>>

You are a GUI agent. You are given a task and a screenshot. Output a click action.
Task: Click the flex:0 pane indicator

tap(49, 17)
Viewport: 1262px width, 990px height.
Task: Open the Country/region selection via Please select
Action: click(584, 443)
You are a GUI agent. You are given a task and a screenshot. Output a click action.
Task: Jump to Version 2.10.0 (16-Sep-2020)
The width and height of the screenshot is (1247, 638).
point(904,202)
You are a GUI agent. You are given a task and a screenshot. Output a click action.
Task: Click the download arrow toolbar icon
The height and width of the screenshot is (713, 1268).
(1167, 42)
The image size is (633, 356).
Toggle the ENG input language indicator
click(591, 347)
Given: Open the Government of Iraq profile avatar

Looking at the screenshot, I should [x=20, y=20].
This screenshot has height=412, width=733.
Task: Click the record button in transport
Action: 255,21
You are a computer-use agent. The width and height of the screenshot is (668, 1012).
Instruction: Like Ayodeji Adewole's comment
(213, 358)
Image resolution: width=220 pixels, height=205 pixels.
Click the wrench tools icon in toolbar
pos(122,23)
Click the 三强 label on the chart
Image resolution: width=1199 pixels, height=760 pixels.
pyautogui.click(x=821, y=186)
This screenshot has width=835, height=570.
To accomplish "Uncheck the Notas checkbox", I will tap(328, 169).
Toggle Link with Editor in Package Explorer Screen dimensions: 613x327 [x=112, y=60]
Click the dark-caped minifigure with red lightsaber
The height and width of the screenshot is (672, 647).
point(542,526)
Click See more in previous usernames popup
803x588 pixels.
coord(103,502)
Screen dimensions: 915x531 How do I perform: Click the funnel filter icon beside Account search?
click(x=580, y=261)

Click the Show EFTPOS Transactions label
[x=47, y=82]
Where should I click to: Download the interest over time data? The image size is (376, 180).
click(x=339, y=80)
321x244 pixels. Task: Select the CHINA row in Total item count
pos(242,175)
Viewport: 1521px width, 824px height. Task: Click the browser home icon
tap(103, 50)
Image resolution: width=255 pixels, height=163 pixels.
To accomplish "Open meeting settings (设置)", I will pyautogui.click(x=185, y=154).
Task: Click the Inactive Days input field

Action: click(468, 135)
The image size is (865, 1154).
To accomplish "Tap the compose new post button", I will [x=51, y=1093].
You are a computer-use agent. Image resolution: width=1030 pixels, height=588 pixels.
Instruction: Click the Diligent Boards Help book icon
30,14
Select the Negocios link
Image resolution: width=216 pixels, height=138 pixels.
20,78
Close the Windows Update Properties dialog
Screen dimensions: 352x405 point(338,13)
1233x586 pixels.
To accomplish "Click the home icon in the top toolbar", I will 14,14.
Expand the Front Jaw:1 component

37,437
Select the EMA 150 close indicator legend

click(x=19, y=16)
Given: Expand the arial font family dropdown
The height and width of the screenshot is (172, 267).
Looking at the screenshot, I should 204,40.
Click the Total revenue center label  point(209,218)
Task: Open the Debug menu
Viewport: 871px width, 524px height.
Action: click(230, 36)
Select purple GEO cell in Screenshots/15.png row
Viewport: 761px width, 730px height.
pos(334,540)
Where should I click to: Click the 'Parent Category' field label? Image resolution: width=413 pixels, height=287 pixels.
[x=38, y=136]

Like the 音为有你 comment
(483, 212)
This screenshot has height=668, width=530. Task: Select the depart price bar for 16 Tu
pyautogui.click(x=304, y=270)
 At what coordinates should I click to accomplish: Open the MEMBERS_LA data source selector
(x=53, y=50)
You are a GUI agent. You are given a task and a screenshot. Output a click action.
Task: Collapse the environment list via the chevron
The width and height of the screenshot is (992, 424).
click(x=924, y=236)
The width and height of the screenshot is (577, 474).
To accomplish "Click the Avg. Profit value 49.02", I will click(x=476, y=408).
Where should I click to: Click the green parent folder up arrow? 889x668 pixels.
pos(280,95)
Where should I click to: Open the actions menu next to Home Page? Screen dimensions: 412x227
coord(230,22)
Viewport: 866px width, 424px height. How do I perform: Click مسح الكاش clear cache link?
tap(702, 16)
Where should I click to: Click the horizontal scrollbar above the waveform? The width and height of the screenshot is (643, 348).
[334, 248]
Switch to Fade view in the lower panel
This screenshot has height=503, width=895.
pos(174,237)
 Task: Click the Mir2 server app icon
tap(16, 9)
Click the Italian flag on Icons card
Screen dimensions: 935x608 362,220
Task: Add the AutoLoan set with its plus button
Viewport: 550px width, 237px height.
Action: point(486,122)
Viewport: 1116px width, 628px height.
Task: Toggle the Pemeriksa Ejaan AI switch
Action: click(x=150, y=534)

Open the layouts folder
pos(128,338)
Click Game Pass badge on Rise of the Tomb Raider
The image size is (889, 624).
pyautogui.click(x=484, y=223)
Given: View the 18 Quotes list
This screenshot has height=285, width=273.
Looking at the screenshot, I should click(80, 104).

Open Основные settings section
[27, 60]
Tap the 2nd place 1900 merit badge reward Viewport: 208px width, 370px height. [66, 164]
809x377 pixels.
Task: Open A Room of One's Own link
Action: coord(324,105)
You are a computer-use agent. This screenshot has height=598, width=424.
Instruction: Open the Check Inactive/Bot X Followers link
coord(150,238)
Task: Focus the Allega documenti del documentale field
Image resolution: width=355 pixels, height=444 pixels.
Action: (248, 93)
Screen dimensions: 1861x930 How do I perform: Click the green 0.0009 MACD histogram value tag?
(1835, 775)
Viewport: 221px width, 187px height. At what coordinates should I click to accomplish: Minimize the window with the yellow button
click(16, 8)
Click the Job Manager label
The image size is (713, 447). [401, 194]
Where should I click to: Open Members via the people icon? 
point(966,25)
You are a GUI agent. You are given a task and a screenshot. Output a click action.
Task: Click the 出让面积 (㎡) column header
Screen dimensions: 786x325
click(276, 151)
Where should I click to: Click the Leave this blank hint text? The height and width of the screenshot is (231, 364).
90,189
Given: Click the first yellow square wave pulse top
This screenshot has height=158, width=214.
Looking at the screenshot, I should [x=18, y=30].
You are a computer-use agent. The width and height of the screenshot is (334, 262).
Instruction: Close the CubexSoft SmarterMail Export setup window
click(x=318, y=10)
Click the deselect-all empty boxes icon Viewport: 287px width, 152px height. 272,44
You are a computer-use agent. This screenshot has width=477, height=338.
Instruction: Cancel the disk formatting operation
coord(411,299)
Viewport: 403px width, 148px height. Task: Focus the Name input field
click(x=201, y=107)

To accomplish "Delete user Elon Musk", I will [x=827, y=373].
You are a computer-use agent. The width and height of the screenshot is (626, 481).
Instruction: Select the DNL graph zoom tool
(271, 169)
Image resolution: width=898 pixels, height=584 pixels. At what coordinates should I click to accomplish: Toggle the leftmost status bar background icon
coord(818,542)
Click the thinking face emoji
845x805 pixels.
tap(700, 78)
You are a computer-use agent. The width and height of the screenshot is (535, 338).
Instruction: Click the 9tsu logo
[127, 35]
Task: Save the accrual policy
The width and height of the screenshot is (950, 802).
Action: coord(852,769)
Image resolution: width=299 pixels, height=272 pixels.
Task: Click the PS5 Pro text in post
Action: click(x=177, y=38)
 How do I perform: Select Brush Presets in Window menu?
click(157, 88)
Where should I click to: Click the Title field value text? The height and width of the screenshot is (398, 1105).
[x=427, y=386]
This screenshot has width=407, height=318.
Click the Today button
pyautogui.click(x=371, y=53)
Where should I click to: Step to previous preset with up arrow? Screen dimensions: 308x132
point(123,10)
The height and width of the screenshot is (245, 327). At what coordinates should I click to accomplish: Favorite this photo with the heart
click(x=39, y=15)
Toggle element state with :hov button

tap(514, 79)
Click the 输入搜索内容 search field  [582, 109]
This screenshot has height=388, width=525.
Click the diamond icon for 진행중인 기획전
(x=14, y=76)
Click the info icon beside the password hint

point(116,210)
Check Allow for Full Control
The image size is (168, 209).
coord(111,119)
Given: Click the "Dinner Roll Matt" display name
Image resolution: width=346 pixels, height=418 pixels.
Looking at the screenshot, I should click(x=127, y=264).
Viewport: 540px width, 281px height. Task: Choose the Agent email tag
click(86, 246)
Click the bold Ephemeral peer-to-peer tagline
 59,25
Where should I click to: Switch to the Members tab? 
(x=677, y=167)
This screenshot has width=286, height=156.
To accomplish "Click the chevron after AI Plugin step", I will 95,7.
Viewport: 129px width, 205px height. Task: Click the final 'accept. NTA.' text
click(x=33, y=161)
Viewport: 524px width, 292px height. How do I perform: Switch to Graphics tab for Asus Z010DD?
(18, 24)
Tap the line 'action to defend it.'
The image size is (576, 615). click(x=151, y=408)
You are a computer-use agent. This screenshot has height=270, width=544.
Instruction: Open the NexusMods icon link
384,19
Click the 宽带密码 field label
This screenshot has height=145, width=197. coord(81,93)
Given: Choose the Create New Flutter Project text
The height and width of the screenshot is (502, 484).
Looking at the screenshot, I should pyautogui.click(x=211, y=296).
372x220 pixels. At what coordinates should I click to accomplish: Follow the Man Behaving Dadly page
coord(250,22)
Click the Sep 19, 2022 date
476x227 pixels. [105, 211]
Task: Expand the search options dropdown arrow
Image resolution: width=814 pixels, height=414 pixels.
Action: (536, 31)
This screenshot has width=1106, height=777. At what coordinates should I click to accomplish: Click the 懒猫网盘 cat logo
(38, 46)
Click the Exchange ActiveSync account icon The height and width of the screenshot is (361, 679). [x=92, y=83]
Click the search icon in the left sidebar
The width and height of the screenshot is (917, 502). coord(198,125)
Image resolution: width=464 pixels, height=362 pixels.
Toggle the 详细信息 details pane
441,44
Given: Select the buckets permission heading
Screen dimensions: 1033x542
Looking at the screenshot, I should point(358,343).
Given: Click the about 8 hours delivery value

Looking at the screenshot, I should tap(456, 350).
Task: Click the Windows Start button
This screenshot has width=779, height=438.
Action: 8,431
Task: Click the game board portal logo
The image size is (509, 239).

<<

INSTRUCTIONS FOR THE TASK:
Please transcribe exactly the lines above from the line that has "Click the Show EFTPOS Transactions label" up to and including the line that has "The image size is (865, 1154)."; no other line belongs in the answer.

RESULT OF THIS TASK:
Click the Show EFTPOS Transactions label
[x=47, y=82]
Where should I click to: Download the interest over time data? The image size is (376, 180).
click(x=339, y=80)
321x244 pixels. Task: Select the CHINA row in Total item count
pos(242,175)
Viewport: 1521px width, 824px height. Task: Click the browser home icon
tap(103, 50)
Image resolution: width=255 pixels, height=163 pixels.
To accomplish "Open meeting settings (设置)", I will pyautogui.click(x=185, y=154).
Task: Click the Inactive Days input field

Action: click(468, 135)
The image size is (865, 1154).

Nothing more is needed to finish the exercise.